His State of the Union speech showed this as in issue after issue he was closer to the political views of traditional moderate Republicans than to those of the leftist wing of his Democratic Party. Indeed, The American Conservative magazine this week has an article with the title: “How Obama Lost the Left.”

 

I think Cardinal Walter Kasper has captured well the deepest nature of the present political unrest when he writes that “the attempt to pick out from this dizzyingly vast multiplicity” arising from globalization “a thread that could unify and hold it together seems to be more and more hopeless.” As a result, “postmodern philosophy has drawn certain conclusions from this situation. It consciously abandons the postulate of unity that until now has shaped Western thought as a whole.
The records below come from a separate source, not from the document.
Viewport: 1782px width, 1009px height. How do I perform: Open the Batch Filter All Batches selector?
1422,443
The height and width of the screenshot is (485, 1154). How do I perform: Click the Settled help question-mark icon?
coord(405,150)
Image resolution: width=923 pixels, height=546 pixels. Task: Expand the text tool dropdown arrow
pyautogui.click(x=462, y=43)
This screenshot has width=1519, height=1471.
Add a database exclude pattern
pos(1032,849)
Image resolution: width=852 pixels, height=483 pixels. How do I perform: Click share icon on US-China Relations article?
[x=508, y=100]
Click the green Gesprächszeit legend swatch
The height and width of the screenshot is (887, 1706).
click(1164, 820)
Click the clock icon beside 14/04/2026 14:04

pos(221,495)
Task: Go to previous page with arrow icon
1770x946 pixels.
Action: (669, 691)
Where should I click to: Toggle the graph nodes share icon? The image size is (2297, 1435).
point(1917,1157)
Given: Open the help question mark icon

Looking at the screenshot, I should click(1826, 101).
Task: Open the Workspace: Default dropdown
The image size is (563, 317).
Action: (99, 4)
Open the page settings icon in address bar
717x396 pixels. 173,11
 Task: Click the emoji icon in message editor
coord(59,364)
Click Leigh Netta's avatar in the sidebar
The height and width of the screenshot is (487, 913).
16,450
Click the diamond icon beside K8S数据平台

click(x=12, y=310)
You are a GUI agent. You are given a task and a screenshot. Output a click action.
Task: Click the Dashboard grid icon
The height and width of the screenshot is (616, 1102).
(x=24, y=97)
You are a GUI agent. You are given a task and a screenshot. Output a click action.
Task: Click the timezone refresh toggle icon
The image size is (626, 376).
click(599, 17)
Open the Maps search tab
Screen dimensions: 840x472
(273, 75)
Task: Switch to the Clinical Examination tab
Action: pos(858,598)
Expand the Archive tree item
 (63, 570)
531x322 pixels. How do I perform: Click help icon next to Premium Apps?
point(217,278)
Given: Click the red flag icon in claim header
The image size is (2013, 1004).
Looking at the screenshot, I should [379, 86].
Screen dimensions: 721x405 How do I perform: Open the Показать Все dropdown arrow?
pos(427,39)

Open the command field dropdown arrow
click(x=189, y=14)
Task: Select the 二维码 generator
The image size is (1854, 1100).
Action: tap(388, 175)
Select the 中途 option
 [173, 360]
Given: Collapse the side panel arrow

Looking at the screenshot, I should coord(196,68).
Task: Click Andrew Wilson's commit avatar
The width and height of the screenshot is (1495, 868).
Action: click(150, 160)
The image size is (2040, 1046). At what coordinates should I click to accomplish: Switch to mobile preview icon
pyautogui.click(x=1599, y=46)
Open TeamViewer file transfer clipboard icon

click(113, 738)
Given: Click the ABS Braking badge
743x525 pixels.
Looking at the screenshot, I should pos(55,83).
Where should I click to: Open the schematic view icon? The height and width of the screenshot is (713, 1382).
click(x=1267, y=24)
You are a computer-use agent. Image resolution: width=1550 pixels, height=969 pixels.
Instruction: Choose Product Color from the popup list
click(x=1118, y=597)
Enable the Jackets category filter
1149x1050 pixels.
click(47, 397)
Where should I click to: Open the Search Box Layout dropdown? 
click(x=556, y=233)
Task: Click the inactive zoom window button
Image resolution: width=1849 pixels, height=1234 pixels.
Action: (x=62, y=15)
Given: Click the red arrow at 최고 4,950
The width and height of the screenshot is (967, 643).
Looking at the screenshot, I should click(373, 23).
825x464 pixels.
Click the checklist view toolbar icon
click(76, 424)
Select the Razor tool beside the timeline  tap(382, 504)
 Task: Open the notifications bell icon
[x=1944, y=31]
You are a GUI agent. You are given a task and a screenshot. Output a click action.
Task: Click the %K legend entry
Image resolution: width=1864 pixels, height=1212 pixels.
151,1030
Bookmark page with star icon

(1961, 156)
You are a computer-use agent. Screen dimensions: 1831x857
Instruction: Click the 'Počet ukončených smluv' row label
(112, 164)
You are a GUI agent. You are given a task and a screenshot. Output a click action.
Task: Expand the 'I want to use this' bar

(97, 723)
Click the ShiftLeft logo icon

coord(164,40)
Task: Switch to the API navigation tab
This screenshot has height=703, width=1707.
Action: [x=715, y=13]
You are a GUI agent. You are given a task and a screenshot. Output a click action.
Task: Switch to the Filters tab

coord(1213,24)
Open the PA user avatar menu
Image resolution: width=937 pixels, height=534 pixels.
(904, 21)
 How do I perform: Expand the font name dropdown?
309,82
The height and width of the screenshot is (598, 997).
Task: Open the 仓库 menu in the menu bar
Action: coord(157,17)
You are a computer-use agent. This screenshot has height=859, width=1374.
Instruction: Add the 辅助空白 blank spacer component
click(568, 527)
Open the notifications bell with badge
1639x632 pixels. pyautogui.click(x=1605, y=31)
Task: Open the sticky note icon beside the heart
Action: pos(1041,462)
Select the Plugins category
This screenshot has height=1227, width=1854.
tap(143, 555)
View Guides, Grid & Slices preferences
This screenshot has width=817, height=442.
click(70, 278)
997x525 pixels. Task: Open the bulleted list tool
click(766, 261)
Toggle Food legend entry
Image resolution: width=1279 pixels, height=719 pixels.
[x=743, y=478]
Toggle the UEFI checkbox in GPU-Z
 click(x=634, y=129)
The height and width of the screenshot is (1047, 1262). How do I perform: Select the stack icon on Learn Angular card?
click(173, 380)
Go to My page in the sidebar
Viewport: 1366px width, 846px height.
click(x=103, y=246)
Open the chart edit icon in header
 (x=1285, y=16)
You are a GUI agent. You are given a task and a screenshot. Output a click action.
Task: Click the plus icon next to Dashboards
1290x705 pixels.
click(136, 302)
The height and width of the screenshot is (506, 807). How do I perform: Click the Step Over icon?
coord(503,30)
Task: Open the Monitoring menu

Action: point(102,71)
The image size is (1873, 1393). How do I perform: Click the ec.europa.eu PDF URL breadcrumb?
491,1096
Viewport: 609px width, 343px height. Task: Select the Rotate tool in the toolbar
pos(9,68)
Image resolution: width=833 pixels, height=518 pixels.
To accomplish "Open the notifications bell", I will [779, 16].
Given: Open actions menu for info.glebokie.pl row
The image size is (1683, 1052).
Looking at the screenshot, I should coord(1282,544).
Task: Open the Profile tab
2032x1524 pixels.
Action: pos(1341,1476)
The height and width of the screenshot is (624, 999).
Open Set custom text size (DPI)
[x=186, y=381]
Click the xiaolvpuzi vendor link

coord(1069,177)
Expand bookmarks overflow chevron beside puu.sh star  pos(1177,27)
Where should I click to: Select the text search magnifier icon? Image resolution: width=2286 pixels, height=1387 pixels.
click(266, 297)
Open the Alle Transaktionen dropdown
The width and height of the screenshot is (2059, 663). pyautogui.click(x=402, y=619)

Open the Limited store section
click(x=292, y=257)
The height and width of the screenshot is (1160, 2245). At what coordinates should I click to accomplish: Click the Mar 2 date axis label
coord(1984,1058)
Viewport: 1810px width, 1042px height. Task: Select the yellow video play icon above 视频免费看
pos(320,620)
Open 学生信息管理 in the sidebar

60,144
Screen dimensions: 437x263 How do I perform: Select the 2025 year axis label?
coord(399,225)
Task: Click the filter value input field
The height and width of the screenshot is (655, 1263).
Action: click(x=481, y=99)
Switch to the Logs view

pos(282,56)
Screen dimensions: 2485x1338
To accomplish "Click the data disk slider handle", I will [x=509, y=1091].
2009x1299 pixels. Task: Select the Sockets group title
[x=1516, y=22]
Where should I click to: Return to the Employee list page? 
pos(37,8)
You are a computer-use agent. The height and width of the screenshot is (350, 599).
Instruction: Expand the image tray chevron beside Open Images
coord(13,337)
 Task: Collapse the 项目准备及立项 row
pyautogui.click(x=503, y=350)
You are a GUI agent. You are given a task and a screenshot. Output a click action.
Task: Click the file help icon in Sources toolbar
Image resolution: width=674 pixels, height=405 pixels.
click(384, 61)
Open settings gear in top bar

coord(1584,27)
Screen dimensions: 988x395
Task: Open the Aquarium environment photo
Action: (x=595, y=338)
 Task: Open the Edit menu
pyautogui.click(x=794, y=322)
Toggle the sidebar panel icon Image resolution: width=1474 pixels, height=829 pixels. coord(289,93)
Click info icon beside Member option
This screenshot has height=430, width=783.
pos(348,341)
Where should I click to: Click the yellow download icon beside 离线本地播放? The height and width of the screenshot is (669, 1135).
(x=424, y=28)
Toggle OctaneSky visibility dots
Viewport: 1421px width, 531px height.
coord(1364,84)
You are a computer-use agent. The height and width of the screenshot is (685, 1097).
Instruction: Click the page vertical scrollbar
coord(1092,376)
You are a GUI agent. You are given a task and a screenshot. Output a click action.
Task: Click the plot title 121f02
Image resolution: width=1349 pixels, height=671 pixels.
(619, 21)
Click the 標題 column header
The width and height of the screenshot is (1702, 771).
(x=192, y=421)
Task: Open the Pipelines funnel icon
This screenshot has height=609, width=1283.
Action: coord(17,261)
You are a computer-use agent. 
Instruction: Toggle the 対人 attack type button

It advocates, not only acceptance and tolerance of plurality.” It also calls for “a fundamental option in favor of pluralism in which there are no longer any absolute values and norms. Reason has become plural in itself. Truth, humanity, and justice exist only in the plural” (cf. The Uniqueness and Universality of Jesus Christ, Eerdmann, 2001).

 

Obama is on the borderline between modern and post-modern thought, trying to hang on, I think, to the modern side and somehow rescue unity and certainty from post-modern radical relativism. The country somehow senses this, both moderate conservatives and moderate liberals. More than any other national politician, the President personifies the present cultural clash.

 

Barack Obama is not a Catholic, but Chris Matthews is. I hope Chris may find someone who will help him see the beauty of the relation between the Church’s social doctrine and the liberation of reason from both modern and postmodern thought brought about by faith, hope, and charity.